«Il blocco dei porti iraniani è stato completamente pienamente attuato, mentre le forze marittime USA mantengono la propria superiorità in Medio Oriente» ha dichiarato solo poche ore fa Brad Cooper, comandante del CENTCOM (Comando Centrale USA). In meno di 36 ore dal suo inizio, le forze statunitensi avrebbero «completamente bloccato gli scambi economici in entrata e in uscita via mare dall’Iran». Dal comunicato sembrerebbe che l’intervento USA abbia avuto un forte impatto sul traffico nello Stretto di Hormuz. Le cose, tuttavia, non starebbero proprio così. Secondo un’analisi di Reuters, che ha verificato i dati sul traffico marittimo, l’impatto sul già ridotto traffico attraverso lo Stretto sarebbe stato alquanto limitato. Almeno otto navi, tra cui tre petroliere legate all’Iran, avrebbero infatti attraversato lo Stretto di Hormuz nella sola giornata di lunedì.
Il blocco statunitense è scattato poco meno di 48 ore fa, alle 10 del mattino statunitensi (le 16 italiane) di lunedì 13 aprile, e riguarda le navi battenti qualsiasi bandiera in entrata e uscita dai porti iraniani, inclusi quelli che affacciano sul Golfo di Oman e sul Golfo Arabico. Alle navi che provengono e/o sono dirette verso porti non iraniani è invece consentito il passaggio. L’operazione, riporta il CENTCOM, sta coinvolgendo 10 mila membri dell’esercito USA, oltre un centinaio di aerei da combattimento e di sorveglianza e oltre una dozzina di navi da guerra. Secondo il Comando, durante le prime 24 ore «nessuna nave è riuscita a superare il blocco statunitense», mentre 6 navi sono state costrette dai militari USA a invertire la rotta e rientrare in un porto iraniano sul Golfo di Oman.
In effetti, le tre navi legate all’Iran che hanno attraversato lo Stretto non partivano nè si dirigevano verso porti iraniani, motivo per il quale sono state lasciate passare. Si trattava della Peace Gulf, battente bandiera panamense e diretta negli Emirati e solitamente addetta al trasporto di nafta iraniana da esportare in Asia; della Murlikishan, battente bandiera del Madagascar, diretta in Iraq, il cui carico è solitamente rappresentato da petrolio russo e iraniano; e della Rich Starry, di proprietà cinese e addetta solitamente al trasporto di metanolo, partita dal porto emiratino di Hamriya. Quest’ultima e il suo capitano, riporta Reuters, sono stati sottoposti a sanzioni per aver intrattenuto rapporti con l’Iran.

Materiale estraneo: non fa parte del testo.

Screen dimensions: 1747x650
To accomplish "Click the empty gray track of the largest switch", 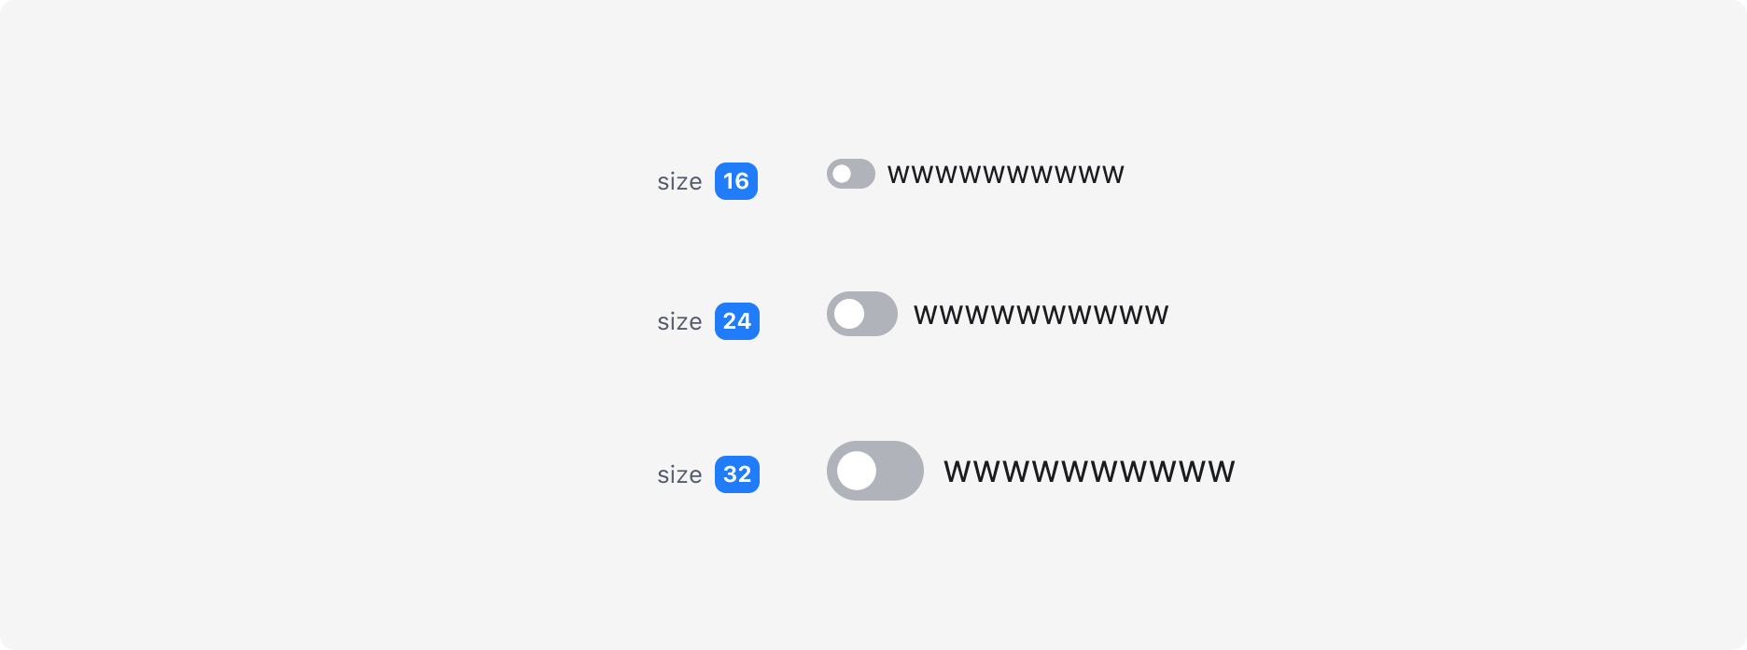I will tap(899, 471).
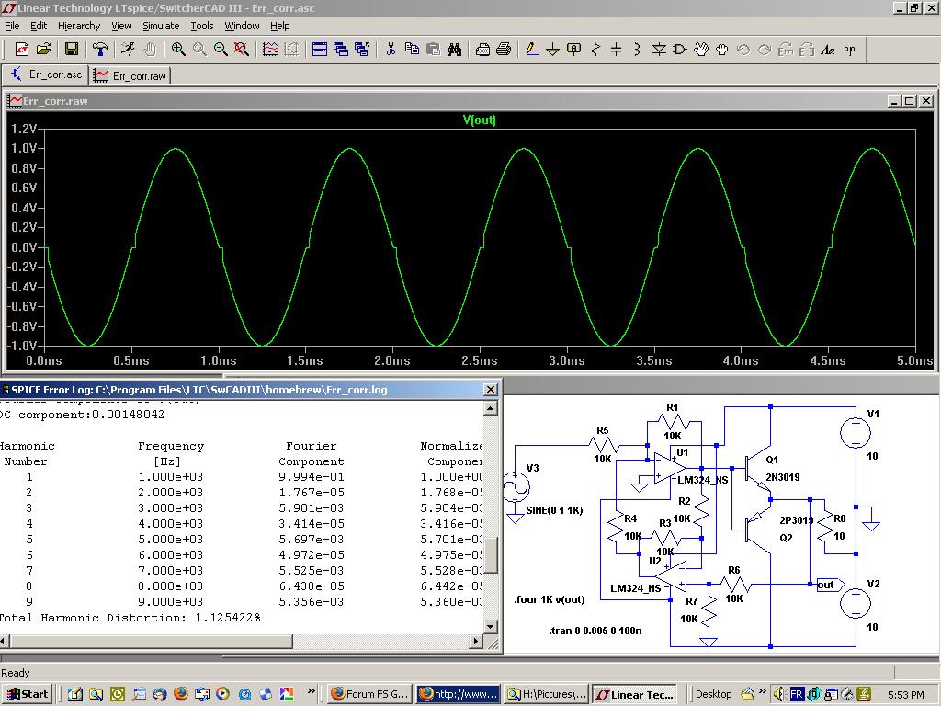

Altre cinque navi hanno potuto attraversare lo Stretto: due petroliere, due navi da carico a secco e la Ocean Energy, nave cargo che ha attraccato al porto iraniano di Bandar Abbas. Verosimilmente, quest’ultima trasportava materiale umanitario, l’unico escluso dal blocco USA, secondo quanto riportato da una comunicazione militare esaminata da Reuters.
Il traffico attraverso lo Stretto risultava comunque già enormemente ridotto dall’inizio della guerra, quando l’Iran ne ha annunciato la chiusura a seguito dell’aggressione israelo-statunitense. Anche dopo il cessate il fuoco, il traffico è crollato a meno del 10% del normale, a causa del sistema di pedaggi e autorizzazioni imposto dalle autorità iraniane, che hanno minacciato di «distruggere» le imbarcazioni non autorizzate. A pesare sulla decisione iraniana vi è stato anche il prolungarsi dell’aggressione israeliana in Libano, che secondo Teheran sarebbe dovuto rientrare negli accordi per una tregua. Proprio il blocco prolungato dello Stretto da parte dell’Iran ha scatenato il timore di una crisi energetica nella UE e le ripetute minacce da parte di Trump, nel caso in cui la riapertura non fosse avvenuta quanto prima.
L’unico effetto reale del blocco USA al momento, sottolinea Reuters, è quello di creare una maggiore incertezza per spedizionieri, compagnie petrolifere e assicuratori contro i rischi della guerra. E proprio i rischi e i costi aggiuntivi a carico degli assicuratori dopo l’inizio della guerra lasciano presagire che nelle prossime settimane il traffico nello Stretto rimarrà comunque pressochè nullo, riporta un rapporto di BRS, società di brockeraggio marittimo, visionato da Reuters.